» **Text block**:
━━━━━━

We invite AI researchers and practitioners across different disciplines and knowledge backgrounds to submit contributions dealing with the following (or related) topics:
Adverse Applications of Generative AI and Machine Learning (ML):
AI-driven online deception, misinformation/disinformation, and social manipulation
Jailbreaks, prompt/data injection, and scalable content automation using LLMs
Fraud, impersonation, and social engineering attacks powered by generative models
Mitigation Strategies and Safety Mechanisms for AI/ML:
Threat modeling, risk assessment, and adversarial testing of ML systems
Explainable AI (XAI), human-in-the-loop systems, and oversight frameworks
Safety guardrails for LLMs and multimodal AI systems
Retrieval-Augmented Generation (RAG) reliability and hallucination mitigation
Behavioral modeling and intrusion detection
Privileged Access Management (PAM) and privilege creep detection
Evaluation and Oversight of Generative and Agentic AI Systems:
Containment, alignment, and interpretability of generative models
Benchmarking, scenario libraries, and simulation testbeds
Post-deployment monitoring, incident reporting, and documentation
Secure agent architectures and compliance in high-risk AI domains
Human-Centered Modeling, Personalization, and Trust in Adaptive AI Systems:
User modelling and personalisation in adaptive systems
Explainable and trustworthy AI for user-centric applications
Incentive mechanisms and persuasive technologies
Trust and reputation systems in multi-agent and peer-to-peer networks
Technical and Societal Impacts of AI and ML Systems:
Privacy breaches, data leakage, and model inversion attacks
Bias, discrimination, and representational harms in ML
Psychological and societal effects of Human-AI interaction
Trust erosion and polarization in digital ecosystems
Legal, Ethical, and Governance Considerations in AI:
Intellectual property and content ownership
Regulatory compliance for AI systems (e.g., GDPR, AI Act)
AI in surveillance and law enforcement
Responsible AI, transparency, and auditing mechanisms
Special topics of interest:
Misuse & Societal Harms of Generative AI: Deepfakes and synthetic voice; Misinformation/disinformation; Scam automation and social engineering; Privacy leakage; Bias and representational harms; Accessibility and language equity; Harms in high-risk domains
Safety, Evaluation & Governance of Generative Systems: Jailbreaks, prompt/data injection, containment; hallucination mitigation; RAG reliability; post-deployment monitoring; incident reporting; human oversight; alignment; interpretability; safety cases; auditing; compliance processes for high-risk GenAI.

━━━━━━

» **Recorded data**:
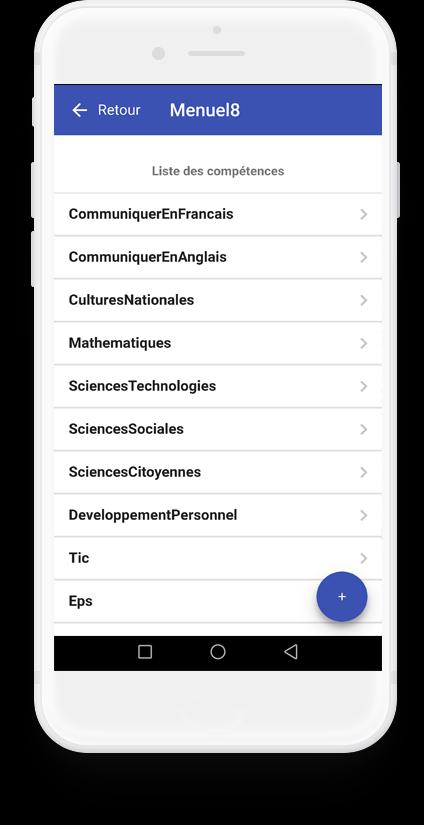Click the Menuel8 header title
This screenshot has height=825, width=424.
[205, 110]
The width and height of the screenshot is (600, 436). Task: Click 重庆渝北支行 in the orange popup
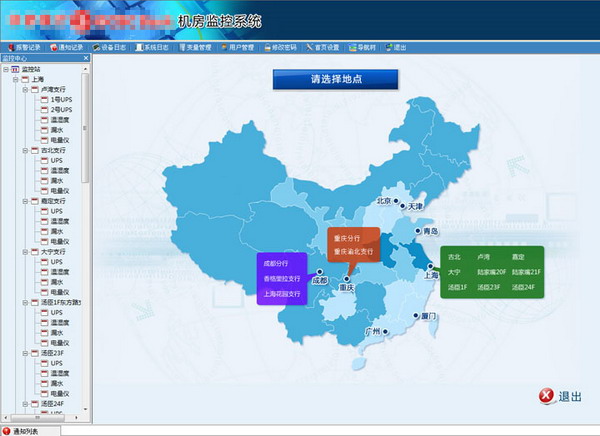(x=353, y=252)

━━━━━━

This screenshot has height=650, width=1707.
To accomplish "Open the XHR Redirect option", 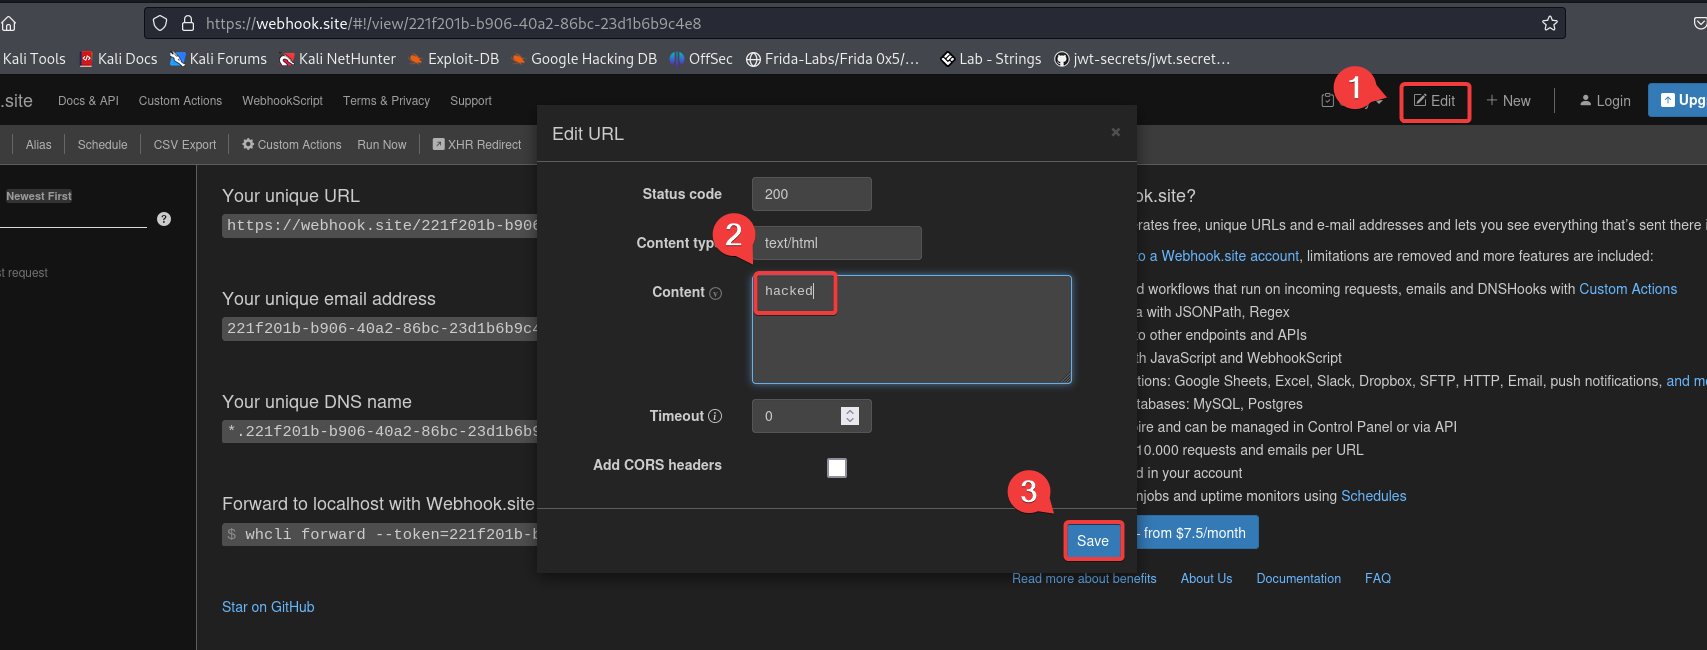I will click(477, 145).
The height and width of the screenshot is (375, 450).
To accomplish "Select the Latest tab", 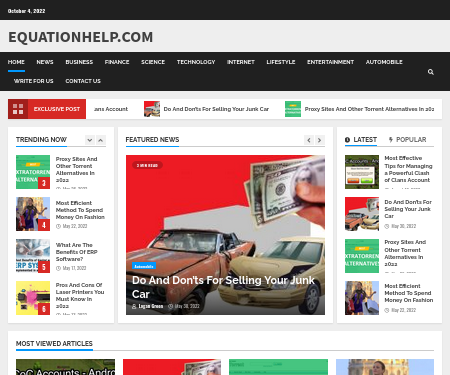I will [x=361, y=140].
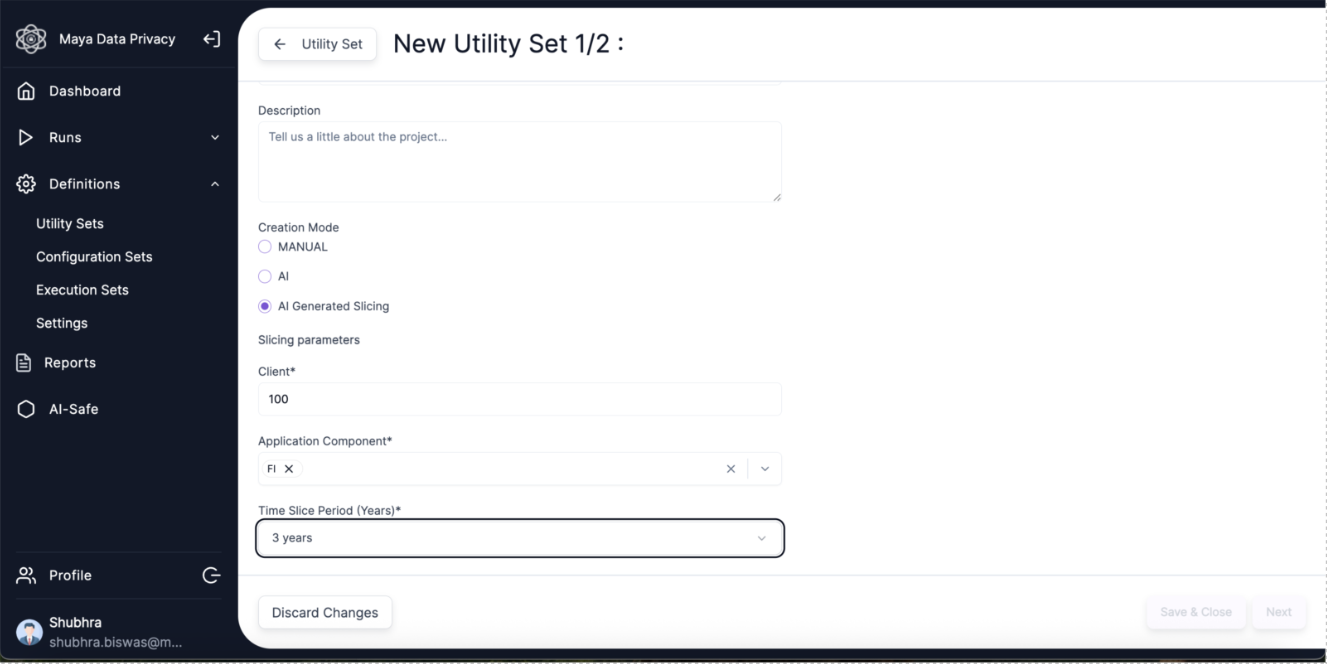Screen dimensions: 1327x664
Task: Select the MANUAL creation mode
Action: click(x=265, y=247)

━━━━━━

» **Exercise goal**:
Reproduce the call for submissions word for word, starting at "AI in surveillance" and ending with "for high-risk GenAI.", inclusive.

» **Exercise output**:
AI in surveillance and law enforcement
Responsible AI, transparency, and auditing mechanisms
Special topics of interest:
Misuse & Societal Harms of Generative AI: Deepfakes and synthetic voice; Misinformation/disinformation; Scam automation and social engineering; Privacy leakage; Bias and representational harms; Accessibility and language equity; Harms in high-risk domains
Safety, Evaluation & Governance of Generative Systems: Jailbreaks, prompt/data injection, containment; hallucination mitigation; RAG reliability; post-deployment monitoring; incident reporting; human oversight; alignment; interpretability; safety cases; auditing; compliance processes for high-risk GenAI.